Wednesday, November 08, 2017

Blacks and Latinos Will Be Broke in a Few Decades
By Josh Hoxie
September 19, 2017

Many people see progress on racial equity in the U.S. as a steady march forward, in which people of color become more equal with their white counterparts as the years go by.

Those are people who don’t pay attention to household wealth figures.

A new report I co-authored, “The Road to Zero Wealth,” looks at the past 30 years of wealth accumulation across racial lines, as well as what the future will bring if current trends continue. Our findings were bleak.

The divide between the wealth of a typical black family and a typical white family today is vast. A median black family has just $1,700 in wealth—total assets minus total debt. Thirty years ago, that same family had $6,800 in today’s dollars. Latino families at the median have similarly small assets, just $2,000, and also saw a decline over the past three decades.

White median household wealth, meanwhile, is significantly higher: $116,800, up from $102,000 over the same period.

So black and Latino families at the middle have seen their wealth slip while white families in the middle saw their wealth rise. What does this look like projected into the future?

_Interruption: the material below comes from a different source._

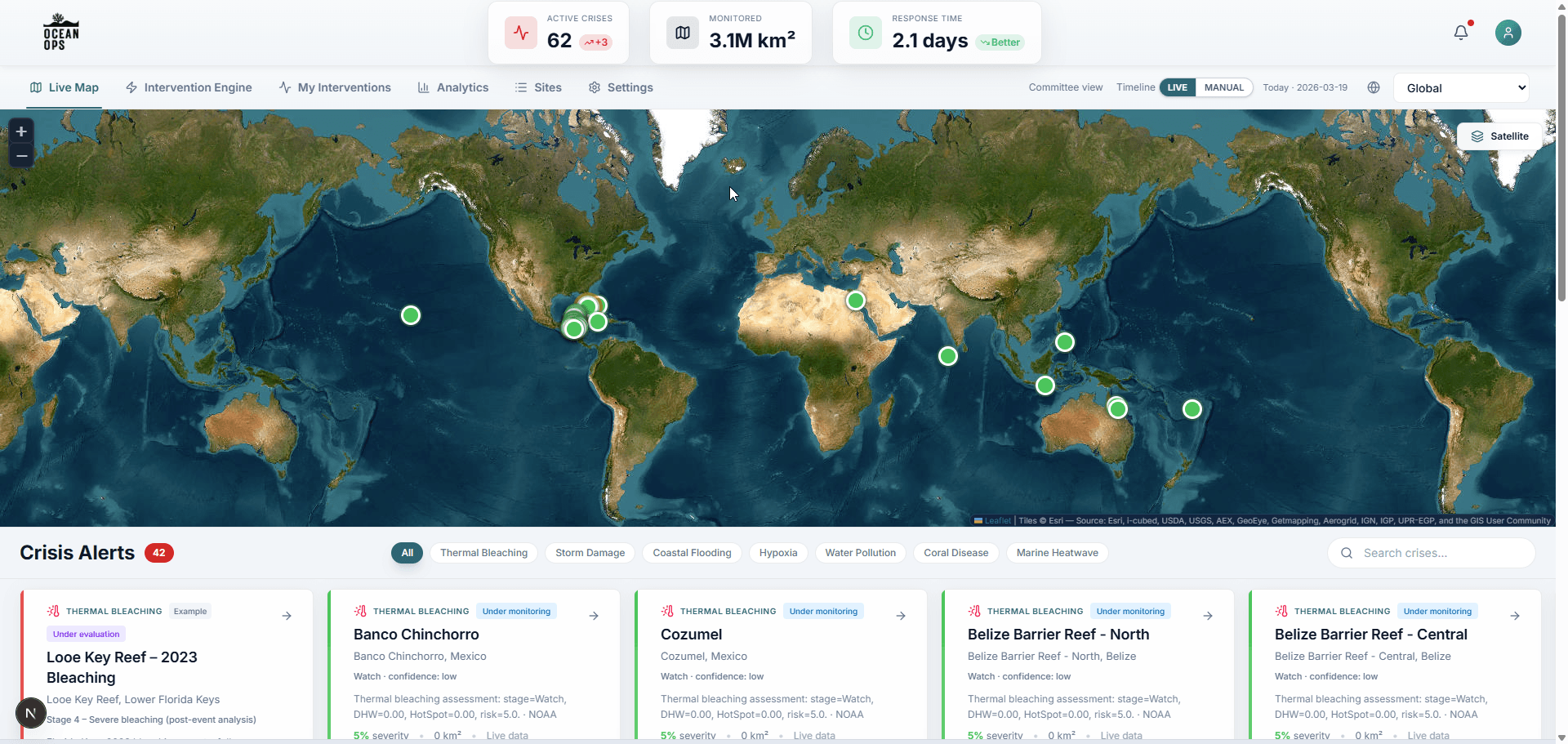
Task: Select the Satellite layers icon
Action: click(x=1479, y=136)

By 2053, just 10 years after the country is projected to become majority non-white, black median families will own zero wealth if current trends continue. Twenty years later, Latino median families will follow suit. White median families will continue to own six figures.

Even those black and Latino families who’ve achieved the traditional markers of middle class life—a good-paying job and a college degree—still lag far behind their white counterparts in terms of wealth. Black and Latino families with a member holding a four-year degree own just a fifth of the wealth of equivalent white families. In fact, they own less wealth than a white family whose head has just a high school diploma.

These numbers represent a troubling trend in which assets and economic opportunities are channeled away from families of color and toward white families.

The enduring legacy of slavery and the Jim Crow era contribute to this growing divide. For instance, just 2% of the heavily subsidized mortgages made available by the Federal Housing Administration in the 30 years following the Great Depression went to non-white households. Homes are the biggest asset most middle-class families own, so this sort of federally sanctioned discrimination created a huge, intergenerational disadvantage for the black and Latino families left out.

Modern public policy decisions rooted in expanding inequality also play a significant role. One such policy is America’s complex system of tax expenditures—essentially discounts handed out to certain groups and individuals that together total more than a half a trillion dollars in public spending each year.

One example is the mortgage interest deduction, a tax break designed to promote homeownership. Unfortunately, the deduction is only available to those who itemize their tax returns, which skews the beneficiaries heavily toward the already wealthy—who are disproportionally white.

Changing our priorities around tax incentives, as well as investments in bold new programs like Children’s Savings Accounts (CSA) and a federal jobs guarantee, could reverse the decades-long rise in the racial wealth divide. Had Congress instituted a robust universal CSA program in 1979—seeding small savings and investment accounts for all children that could mature as they grew older—the white-Latino wealth gap would have disappeared by now and the white-black gap would have dropped by 82%.

Policy changes like these would require bold leadership from across the federal government, including Congress and the White House. In today’s political atmosphere, marked most often by scandal and regressive policy decrees as well as congressional gridlock, this does not appear forthcoming.

The good news, however, is that the policies needed to begin to turn the tide on our growing divide are readily at hand. We know what the problem is and how to fix it. Building the political will, and political power, to put such policies in play is the next step.

Josh Hoxie is director of the Project on Opportunity and Taxation at the Institute for Policy Studies and co-editor of Inequality.org.